● **What you need to do**
Please write out, exactly, every line of the listing from its first line through the one that includes "Given: Open Windows Media Player taskbar icon".

===============

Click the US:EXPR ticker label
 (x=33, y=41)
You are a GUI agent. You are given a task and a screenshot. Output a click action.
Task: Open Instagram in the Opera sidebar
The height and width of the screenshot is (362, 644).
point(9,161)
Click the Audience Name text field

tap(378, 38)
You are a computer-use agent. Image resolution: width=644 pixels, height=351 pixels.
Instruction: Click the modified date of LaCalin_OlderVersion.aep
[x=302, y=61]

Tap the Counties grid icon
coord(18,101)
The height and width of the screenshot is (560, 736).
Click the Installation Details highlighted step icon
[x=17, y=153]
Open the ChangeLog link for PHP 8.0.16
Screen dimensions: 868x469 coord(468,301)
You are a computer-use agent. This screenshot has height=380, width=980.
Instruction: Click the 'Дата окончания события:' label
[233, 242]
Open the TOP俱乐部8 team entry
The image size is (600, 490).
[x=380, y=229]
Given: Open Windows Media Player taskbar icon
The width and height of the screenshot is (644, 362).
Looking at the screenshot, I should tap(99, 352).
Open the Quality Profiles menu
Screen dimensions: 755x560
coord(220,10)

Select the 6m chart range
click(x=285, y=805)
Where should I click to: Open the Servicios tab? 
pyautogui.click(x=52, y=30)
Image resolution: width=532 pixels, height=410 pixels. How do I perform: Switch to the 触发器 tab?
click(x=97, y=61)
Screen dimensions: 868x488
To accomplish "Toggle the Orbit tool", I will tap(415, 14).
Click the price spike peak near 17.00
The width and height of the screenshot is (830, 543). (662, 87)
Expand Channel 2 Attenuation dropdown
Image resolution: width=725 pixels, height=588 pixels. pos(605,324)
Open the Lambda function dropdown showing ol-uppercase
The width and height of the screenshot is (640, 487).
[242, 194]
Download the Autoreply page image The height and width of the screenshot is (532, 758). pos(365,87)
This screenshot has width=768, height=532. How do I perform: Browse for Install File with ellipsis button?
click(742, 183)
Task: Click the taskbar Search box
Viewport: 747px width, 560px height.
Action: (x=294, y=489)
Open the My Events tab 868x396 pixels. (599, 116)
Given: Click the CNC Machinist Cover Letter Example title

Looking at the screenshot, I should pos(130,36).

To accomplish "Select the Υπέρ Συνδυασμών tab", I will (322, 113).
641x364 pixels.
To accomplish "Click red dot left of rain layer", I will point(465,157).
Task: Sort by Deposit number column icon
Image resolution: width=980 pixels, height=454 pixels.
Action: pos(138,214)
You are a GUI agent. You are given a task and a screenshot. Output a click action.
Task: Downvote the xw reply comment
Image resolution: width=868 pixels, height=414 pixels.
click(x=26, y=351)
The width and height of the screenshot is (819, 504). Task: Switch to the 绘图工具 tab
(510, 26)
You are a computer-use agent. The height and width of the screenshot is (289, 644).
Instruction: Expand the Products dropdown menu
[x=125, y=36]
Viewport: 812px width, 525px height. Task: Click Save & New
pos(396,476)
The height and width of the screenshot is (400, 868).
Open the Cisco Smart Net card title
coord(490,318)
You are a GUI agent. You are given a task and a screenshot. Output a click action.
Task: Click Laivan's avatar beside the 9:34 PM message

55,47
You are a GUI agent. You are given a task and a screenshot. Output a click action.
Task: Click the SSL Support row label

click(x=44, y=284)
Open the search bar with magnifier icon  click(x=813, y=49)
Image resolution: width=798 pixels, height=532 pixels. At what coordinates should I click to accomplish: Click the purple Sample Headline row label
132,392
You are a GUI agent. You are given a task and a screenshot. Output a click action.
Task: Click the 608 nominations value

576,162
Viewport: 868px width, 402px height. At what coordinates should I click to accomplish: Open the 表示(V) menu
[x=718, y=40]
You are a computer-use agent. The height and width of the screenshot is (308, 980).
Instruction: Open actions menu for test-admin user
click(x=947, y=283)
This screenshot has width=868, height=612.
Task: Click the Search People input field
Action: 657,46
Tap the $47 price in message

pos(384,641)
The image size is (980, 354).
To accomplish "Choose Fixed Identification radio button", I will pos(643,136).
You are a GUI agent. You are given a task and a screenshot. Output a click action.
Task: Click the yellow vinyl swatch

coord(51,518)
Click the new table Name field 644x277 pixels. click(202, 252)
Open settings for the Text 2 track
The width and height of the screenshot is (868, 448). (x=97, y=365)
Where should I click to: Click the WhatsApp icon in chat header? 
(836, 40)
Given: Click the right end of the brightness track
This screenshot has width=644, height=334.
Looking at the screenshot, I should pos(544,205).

===============

● **Answer area**
Click the US:EXPR ticker label
 (x=33, y=41)
You are a GUI agent. You are given a task and a screenshot. Output a click action.
Task: Open Instagram in the Opera sidebar
The height and width of the screenshot is (362, 644).
point(9,161)
Click the Audience Name text field

tap(378, 38)
You are a computer-use agent. Image resolution: width=644 pixels, height=351 pixels.
Instruction: Click the modified date of LaCalin_OlderVersion.aep
[x=302, y=61]

Tap the Counties grid icon
coord(18,101)
The height and width of the screenshot is (560, 736).
Click the Installation Details highlighted step icon
[x=17, y=153]
Open the ChangeLog link for PHP 8.0.16
Screen dimensions: 868x469 coord(468,301)
You are a computer-use agent. This screenshot has height=380, width=980.
Instruction: Click the 'Дата окончания события:' label
[233, 242]
Open the TOP俱乐部8 team entry
The image size is (600, 490).
[x=380, y=229]
Given: Open Windows Media Player taskbar icon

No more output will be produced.